● Task details
Restate each entry word for word. Keep every detail intact.

● Input data
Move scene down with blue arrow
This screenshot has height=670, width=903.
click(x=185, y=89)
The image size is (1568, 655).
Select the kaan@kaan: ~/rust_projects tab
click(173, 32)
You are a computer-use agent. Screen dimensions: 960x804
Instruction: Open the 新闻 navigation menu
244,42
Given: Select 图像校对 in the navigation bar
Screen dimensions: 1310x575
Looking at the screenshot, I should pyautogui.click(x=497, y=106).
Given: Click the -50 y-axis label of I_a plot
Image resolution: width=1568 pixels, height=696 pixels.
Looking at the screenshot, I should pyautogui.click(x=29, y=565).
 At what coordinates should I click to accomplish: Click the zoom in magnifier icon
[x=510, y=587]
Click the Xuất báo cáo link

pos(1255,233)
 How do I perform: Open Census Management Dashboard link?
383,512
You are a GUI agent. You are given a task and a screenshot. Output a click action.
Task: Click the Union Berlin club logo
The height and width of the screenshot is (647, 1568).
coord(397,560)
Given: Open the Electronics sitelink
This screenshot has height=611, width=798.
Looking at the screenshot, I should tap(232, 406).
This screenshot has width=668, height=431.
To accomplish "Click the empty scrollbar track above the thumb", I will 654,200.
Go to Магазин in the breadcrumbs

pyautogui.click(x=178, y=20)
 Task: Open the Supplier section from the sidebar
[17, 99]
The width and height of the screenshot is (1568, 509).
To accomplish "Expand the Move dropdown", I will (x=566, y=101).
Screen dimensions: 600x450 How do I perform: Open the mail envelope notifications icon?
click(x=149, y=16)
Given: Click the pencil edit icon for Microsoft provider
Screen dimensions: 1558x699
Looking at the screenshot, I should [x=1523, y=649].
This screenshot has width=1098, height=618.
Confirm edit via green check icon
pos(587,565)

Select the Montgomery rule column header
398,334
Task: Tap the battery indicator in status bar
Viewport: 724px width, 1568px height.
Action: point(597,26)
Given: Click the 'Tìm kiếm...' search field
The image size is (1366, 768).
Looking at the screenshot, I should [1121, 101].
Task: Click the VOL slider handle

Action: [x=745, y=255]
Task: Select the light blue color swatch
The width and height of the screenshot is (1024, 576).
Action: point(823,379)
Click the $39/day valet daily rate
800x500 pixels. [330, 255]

● Reply to the exercise
Move scene down with blue arrow
This screenshot has height=670, width=903.
click(x=185, y=89)
The image size is (1568, 655).
Select the kaan@kaan: ~/rust_projects tab
click(173, 32)
You are a computer-use agent. Screen dimensions: 960x804
Instruction: Open the 新闻 navigation menu
244,42
Given: Select 图像校对 in the navigation bar
Screen dimensions: 1310x575
Looking at the screenshot, I should pyautogui.click(x=497, y=106).
Given: Click the -50 y-axis label of I_a plot
Image resolution: width=1568 pixels, height=696 pixels.
Looking at the screenshot, I should pyautogui.click(x=29, y=565).
 At what coordinates should I click to accomplish: Click the zoom in magnifier icon
[x=510, y=587]
Click the Xuất báo cáo link

pos(1255,233)
 How do I perform: Open Census Management Dashboard link?
383,512
You are a GUI agent. You are given a task and a screenshot. Output a click action.
Task: Click the Union Berlin club logo
The height and width of the screenshot is (647, 1568).
coord(397,560)
Given: Open the Electronics sitelink
This screenshot has height=611, width=798.
Looking at the screenshot, I should tap(232, 406).
This screenshot has width=668, height=431.
To accomplish "Click the empty scrollbar track above the thumb", I will 654,200.
Go to Магазин in the breadcrumbs

pyautogui.click(x=178, y=20)
 Task: Open the Supplier section from the sidebar
[17, 99]
The width and height of the screenshot is (1568, 509).
To accomplish "Expand the Move dropdown", I will (x=566, y=101).
Screen dimensions: 600x450 How do I perform: Open the mail envelope notifications icon?
click(x=149, y=16)
Given: Click the pencil edit icon for Microsoft provider
Screen dimensions: 1558x699
Looking at the screenshot, I should [x=1523, y=649].
This screenshot has width=1098, height=618.
Confirm edit via green check icon
pos(587,565)

Select the Montgomery rule column header
398,334
Task: Tap the battery indicator in status bar
Viewport: 724px width, 1568px height.
Action: point(597,26)
Given: Click the 'Tìm kiếm...' search field
The image size is (1366, 768).
Looking at the screenshot, I should [1121, 101].
Task: Click the VOL slider handle

Action: [x=745, y=255]
Task: Select the light blue color swatch
The width and height of the screenshot is (1024, 576).
Action: point(823,379)
Click the $39/day valet daily rate
800x500 pixels. [330, 255]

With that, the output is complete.